The Galway attack at the back of the pre-match parade in Croke Park ahead of their drawn Leinster final. They are likely to have too many aces for Clare.

All-Ireland SHC semi-final: Galway v Clare (today, 5pm, Croke Park, live on RTÉ2 and Sky Sports Arena)

EVEN though you’ve heard it time and again, you still have to check. Has it really been five years since this Clare team was in Croke Park?

Their 2013 All-Ireland success did change the face of hurling in some ways, but the traditional names and faces have simply adapted rather than disappeared.

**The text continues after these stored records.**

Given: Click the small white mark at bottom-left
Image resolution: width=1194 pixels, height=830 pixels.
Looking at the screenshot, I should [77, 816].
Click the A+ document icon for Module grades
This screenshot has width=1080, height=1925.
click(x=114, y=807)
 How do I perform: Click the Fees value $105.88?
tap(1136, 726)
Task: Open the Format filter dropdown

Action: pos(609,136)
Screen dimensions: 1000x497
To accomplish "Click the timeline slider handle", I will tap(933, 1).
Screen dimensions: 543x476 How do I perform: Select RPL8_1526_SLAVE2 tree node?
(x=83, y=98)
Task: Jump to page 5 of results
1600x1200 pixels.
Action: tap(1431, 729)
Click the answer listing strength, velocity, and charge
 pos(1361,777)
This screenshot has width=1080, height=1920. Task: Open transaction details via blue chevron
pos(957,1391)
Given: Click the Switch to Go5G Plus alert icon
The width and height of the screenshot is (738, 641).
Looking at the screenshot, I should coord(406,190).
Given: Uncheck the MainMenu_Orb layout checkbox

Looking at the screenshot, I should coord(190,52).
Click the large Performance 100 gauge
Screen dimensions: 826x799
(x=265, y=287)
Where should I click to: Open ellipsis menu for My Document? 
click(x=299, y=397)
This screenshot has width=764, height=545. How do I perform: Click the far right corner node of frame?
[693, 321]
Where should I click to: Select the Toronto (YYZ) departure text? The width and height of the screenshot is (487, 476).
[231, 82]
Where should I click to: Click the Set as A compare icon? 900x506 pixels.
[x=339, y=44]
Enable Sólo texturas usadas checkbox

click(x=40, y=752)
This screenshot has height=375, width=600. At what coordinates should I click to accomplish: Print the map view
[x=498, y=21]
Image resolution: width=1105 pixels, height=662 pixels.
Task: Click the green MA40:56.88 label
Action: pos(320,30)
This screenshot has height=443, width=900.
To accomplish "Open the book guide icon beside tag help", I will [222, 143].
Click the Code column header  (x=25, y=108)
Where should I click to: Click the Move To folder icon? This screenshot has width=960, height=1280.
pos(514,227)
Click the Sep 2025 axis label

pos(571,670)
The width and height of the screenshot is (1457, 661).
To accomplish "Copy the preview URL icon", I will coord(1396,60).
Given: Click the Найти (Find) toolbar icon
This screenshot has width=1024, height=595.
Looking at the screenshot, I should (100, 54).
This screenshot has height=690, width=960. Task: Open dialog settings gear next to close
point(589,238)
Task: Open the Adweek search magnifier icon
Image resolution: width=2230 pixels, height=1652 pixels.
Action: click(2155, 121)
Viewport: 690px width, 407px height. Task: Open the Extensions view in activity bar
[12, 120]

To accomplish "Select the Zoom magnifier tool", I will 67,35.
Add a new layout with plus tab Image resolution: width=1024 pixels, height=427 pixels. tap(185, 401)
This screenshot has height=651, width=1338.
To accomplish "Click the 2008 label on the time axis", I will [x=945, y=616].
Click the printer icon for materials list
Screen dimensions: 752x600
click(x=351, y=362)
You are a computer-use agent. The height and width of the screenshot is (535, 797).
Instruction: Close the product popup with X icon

And Clare found that they couldn’t re-adapt themselves. Couldn’t establish their identity. Couldn’t find their big men on big days. Couldn’t break their 20-year wait for a Munster title. Couldn’t get over the quarter-final.

They look a bit closer to solving a couple of those problems now. Jamie Shanahan is operating as the free-man, and their defence around him is settled. Their attack has the focal point of John Conlon, hurling up a storm all summer long, and Tony Kelly is in the best form he’s been in since 2015.

In fits and starts, their attack has sparkled. 2-27 against Waterford, 1-23 in Thurles and 0-26 in a comfortable (albeit asterisked) win over Limerick, 3-19 in the Munster final and 0-27 against Wexford – that’s some serious scoring.

And yet. For all of 57 minutes in the provincial decider, they had only three scorers. John Conlon, David Reidy and Peter Duggan accounted for their entire tally in that time, and that became a problem after half-time.

They threatened to run away with the game for 34 minutes, with Conlon dancing gleefully around the helpless Damien Cahalane, helping them into an eight-point lead. Cork’s 1-1 blast before half-time was hugely significant, but so too the move of Colm Spillane across to full-back.

He helped quieten Conlon, but he got no service either. Cork’s workrate upped and combined with that slash they put through the arrears just before half-time, they did unto Clare as had been done unto them.

Their recovery win over Wexford was rarely anything except comfortable, but it was imperfect in almost every area, perhaps not helped by the limpness of the entire occasion in an 80 per cent empty Páirc Úi Chaoimh.

“If they stay doing that stupid stuff of hitting the ball long all the time, they won’t win anything,” said Fitz.

“If you hit it long all the time against Galway, you are going to be beaten. They need to work the ball they way they were working it today.

“When the boys run the ball, play it short and vary the game, they have a chance. Just give the boys a chance and stop looking for them to hit it long all the time. Let them do what suits them. It is crucial the Clare public let that team play.”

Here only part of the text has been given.